Note: This kept all stakeholders invested in the project from the beginning. It also prevented scope-creep later in the project. We chose only to focus on the first journey and grouped all features related to the second journey for post-launch.
Diary Study
What does a manager’s day actually look like?
How: Two store managers installed dScout on their phone and recorded what they were doing at intervals throughout a 3-day period.
What we learned: The managers paid attention 15+ key signals throughout the day. These signals could be grouped into three categories:
How much work is left for their team to do? (Quantify Work)
Is their team on track or falling behind? (Measure Performance)
How much time is left before the customer arrives to pick up their order? (Show Time)
Note: Walmart owns UK’s second-largest grocery store, ASDA. This app would be rolled out to the UK market first, followed by the US market.
Paper Prototype
How should we visualize the data so a manager can comprehend it quickly?
How: We sketched different visualizations of information, different pairings of information, and different hierarchies of information. We visited four stores near Walmart’s headquarters in Arkansas with our sketches on a clipboard and got feedback from store managers.
What we learned: US managers and UK managers have similar mental models for how they think about their jobs, with one critical difference: the way they think about time. US managers think of time on a rolling basis (“I’ll work to get a few hours ahead”). UK managers think of time as moving towards completion (“I’ll complete the grocery orders by 10am”). Why?
The US allows customers to place grocery orders the same day they’re picked up. The UK requires the order to placed the night before. From this feedback, we adjusted how we visualized time for each market.
Moderated User Testing
Did we overlook or misrepresent a data point? Did the page navigation make sense? Could the managers understand tappable areas and meanings of icons?
How: Our researcher moderated four testing sessions via Zoom with two UK managers and two US managers.
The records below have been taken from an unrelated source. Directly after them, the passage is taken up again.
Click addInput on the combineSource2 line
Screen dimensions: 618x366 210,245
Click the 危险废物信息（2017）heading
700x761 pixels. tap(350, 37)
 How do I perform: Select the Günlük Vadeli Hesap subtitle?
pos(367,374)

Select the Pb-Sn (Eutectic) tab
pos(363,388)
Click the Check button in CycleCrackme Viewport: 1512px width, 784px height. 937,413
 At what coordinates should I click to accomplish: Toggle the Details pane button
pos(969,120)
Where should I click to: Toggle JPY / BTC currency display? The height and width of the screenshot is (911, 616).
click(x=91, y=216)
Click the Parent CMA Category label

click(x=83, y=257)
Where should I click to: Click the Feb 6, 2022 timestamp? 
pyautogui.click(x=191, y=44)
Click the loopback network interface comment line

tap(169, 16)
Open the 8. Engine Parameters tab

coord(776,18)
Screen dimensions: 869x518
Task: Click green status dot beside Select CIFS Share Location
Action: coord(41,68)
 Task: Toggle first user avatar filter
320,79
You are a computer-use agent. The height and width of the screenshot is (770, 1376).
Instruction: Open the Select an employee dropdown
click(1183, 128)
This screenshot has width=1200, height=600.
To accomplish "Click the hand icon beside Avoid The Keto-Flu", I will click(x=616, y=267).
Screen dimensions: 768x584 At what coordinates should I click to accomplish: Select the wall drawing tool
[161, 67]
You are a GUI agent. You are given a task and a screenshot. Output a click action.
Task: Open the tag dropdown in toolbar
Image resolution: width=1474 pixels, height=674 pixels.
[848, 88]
What we learned: We hadn’t visualized substitutions accurately. Managers didn’t consider an order to be complete until all substitutions were taken care of and the status wasn’t clear in our visualization. Based off the managers’ feedback, we fine-tuned how substitutions appeared in the app to show that the order wasn’t complete until it was taken care of.
How It Works
Scenario: The store is behind. The manager needs to figure out why.
Detailed Specs
We considered our developers (and future designers) as the “users” of these spec docs, and we worked closely with them to ensure it worked for their needs.
Results
The app piloted in two UK stores in January 2020, and rolled out to US stores September 2020. Working closely with field leadership and our data analysts, we used Google’s Heart framework to measure success.
Happiness: Did the manager indicate that she was more satisfied with her performance, as measured via survey before and after launch?
Engagement: How long did the manager spend on each page? Did she open the app several times throughout the day?
Adoption: Which features did she use most? Which were ignored?
Retention: Did the manager stop using the older desktop apps?
Task Success: Did she drill down to the detail pages?
We are in the process of gathering data now to answer each of these questions.